▶ EXERCISE OBJECTIVE
Find the line in the entries below that contains "The width and height of the screenshot is (1098, 618).". Repeat it exactly, and every line after it through the line that contains "You are a computer-use agent. The".

Stored data:
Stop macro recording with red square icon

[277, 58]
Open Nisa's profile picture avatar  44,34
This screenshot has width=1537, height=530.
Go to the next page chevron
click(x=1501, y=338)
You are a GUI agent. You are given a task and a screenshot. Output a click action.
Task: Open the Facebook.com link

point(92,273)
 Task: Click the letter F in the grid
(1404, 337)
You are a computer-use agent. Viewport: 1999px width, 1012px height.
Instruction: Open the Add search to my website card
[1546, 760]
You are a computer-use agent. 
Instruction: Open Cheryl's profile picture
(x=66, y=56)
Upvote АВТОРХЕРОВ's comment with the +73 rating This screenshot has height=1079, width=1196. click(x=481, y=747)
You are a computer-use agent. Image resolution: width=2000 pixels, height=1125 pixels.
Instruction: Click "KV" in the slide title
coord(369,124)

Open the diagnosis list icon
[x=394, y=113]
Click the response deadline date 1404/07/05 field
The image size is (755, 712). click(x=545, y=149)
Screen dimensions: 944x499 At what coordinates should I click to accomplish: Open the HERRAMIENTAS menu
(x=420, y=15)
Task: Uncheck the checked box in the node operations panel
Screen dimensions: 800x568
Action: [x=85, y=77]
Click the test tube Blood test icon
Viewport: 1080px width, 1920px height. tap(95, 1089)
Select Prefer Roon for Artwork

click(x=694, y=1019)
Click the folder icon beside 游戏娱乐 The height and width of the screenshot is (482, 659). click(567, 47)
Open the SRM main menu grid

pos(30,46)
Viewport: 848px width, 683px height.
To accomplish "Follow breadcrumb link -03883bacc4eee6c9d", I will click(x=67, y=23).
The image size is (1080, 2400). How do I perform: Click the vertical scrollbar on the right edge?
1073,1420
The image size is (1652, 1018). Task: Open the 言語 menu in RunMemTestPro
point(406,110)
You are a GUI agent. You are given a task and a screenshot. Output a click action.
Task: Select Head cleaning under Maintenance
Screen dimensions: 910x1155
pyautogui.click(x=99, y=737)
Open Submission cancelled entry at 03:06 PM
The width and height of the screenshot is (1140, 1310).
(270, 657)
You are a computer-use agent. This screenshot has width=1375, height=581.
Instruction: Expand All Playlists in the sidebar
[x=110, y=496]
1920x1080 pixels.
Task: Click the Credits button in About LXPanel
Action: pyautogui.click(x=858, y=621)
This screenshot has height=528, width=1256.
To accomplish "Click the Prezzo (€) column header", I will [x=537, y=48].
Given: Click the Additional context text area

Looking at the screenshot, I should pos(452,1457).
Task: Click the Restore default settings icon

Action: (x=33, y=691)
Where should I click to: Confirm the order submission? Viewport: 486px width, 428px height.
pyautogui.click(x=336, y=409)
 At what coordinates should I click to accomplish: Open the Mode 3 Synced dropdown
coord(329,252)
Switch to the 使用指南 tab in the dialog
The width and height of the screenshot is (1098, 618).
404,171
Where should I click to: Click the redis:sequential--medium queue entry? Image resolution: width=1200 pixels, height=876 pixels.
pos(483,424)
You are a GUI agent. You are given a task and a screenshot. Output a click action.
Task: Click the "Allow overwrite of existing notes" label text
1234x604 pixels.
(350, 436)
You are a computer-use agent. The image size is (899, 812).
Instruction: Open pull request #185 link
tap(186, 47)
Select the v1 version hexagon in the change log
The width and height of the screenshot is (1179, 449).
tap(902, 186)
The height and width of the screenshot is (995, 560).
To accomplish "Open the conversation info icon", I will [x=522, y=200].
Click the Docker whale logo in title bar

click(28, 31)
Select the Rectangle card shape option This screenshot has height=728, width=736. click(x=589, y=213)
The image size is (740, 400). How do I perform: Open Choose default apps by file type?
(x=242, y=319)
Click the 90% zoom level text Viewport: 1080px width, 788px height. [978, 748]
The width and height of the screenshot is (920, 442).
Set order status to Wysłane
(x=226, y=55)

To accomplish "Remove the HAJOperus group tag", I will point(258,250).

▶ ANSWER BOX
The width and height of the screenshot is (1098, 618).
404,171
Where should I click to: Click the redis:sequential--medium queue entry? Image resolution: width=1200 pixels, height=876 pixels.
pos(483,424)
You are a GUI agent. You are given a task and a screenshot. Output a click action.
Task: Click the "Allow overwrite of existing notes" label text
1234x604 pixels.
(350, 436)
You are a computer-use agent. The image size is (899, 812).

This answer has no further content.